Swish (Ramachandran et al. 2017)

\[ \sigma(z) = z\,\mathrm{sigmoid}(z), \qquad \sigma'(z) = \sigma(z) + \mathrm{sigmoid}(z)(1-\sigma(z)) \]

Self-gated; discovered via neural architecture search. Used in EfficientNet.

2. Vanishing & Exploding Gradients

Consider a deep network with sigmoid activations and identical weights \(w\) per layer. The gradient of the loss with respect to layer \(l\)'s pre-activation is:

\[ \frac{\partial \mathcal{L}}{\partial z^{(l)}} = \frac{\partial \mathcal{L}}{\partial z^{(L)}} \cdot \prod_{k=l}^{L-1} w \cdot \sigma'\!\left(z^{(k)}\right) \]
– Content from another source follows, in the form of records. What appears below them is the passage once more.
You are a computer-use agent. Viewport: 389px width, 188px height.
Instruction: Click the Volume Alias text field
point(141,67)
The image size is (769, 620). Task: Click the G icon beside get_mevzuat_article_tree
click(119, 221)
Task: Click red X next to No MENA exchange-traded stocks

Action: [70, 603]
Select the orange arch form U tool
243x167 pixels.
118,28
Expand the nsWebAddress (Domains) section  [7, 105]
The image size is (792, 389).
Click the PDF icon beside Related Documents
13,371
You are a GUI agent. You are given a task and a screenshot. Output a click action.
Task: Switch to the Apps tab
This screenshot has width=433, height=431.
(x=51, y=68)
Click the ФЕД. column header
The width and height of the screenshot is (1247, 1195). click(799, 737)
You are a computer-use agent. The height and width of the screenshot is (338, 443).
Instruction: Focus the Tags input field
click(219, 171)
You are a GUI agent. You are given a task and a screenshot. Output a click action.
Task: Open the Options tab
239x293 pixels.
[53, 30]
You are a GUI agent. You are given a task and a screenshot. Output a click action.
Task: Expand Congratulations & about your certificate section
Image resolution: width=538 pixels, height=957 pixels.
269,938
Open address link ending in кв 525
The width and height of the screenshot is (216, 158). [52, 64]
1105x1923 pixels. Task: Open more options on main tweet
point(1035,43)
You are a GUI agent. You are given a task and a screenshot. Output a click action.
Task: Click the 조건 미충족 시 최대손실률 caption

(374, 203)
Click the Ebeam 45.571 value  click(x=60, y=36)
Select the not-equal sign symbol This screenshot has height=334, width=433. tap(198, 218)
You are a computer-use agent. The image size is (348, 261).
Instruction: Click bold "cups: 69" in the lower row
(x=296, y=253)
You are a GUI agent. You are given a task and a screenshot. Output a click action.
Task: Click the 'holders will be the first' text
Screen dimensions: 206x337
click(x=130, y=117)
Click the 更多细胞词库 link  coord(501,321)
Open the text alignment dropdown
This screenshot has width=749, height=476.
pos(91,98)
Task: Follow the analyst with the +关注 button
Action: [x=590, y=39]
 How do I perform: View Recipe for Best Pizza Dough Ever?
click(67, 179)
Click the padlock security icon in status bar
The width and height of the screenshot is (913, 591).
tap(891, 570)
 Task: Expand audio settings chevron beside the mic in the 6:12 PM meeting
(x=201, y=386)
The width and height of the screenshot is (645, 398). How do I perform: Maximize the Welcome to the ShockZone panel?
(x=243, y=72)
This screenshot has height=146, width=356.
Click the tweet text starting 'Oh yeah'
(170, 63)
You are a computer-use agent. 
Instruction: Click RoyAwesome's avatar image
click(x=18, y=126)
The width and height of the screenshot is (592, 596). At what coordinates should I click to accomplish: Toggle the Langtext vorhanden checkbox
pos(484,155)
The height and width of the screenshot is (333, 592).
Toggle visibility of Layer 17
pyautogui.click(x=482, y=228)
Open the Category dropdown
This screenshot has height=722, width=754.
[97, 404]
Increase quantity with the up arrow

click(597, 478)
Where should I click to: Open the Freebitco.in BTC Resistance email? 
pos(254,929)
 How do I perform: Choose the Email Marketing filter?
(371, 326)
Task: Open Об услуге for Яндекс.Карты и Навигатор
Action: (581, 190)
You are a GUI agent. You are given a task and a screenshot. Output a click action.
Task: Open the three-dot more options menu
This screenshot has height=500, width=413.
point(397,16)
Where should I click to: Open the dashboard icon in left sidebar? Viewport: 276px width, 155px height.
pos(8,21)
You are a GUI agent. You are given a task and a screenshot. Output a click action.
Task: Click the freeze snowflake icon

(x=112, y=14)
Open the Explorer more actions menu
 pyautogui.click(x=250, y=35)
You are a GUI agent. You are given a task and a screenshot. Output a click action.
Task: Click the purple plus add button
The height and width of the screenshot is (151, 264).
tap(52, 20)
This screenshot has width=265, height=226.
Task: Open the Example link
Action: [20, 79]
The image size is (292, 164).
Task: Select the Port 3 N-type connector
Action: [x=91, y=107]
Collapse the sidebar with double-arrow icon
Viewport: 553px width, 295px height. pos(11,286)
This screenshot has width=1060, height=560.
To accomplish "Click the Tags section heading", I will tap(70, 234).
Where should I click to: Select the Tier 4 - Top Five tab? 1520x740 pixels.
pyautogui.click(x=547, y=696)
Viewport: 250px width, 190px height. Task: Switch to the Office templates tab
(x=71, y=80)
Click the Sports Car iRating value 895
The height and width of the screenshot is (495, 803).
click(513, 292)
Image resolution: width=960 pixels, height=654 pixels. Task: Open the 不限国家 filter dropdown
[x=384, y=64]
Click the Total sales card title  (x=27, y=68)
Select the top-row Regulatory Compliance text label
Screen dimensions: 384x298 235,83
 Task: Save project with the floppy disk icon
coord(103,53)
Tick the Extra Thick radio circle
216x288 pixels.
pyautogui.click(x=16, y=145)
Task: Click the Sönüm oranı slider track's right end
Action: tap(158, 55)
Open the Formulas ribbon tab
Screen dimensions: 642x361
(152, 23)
The sigmoid derivative satisfies \(\sigma'(z) \leq \frac{1}{4}\) for all \(z\). Therefore, for \(L - l\) layers above layer \(l\):

\[ \left|\frac{\partial \mathcal{L}}{\partial z^{(l)}}\right| \leq \left(\frac{|w|}{4}\right)^{L-l} \cdot \left|\frac{\partial \mathcal{L}}{\partial z^{(L)}}\right| \]

If \(|w| < 4\), this factor decays exponentially with depth — the vanishing gradient problem. If \(|w| > 4\), gradients grow exponentially — the exploding gradient problem. ReLU has derivative 1 for positive inputs, eliminating the \(1/4\) factor, which is why it became the default.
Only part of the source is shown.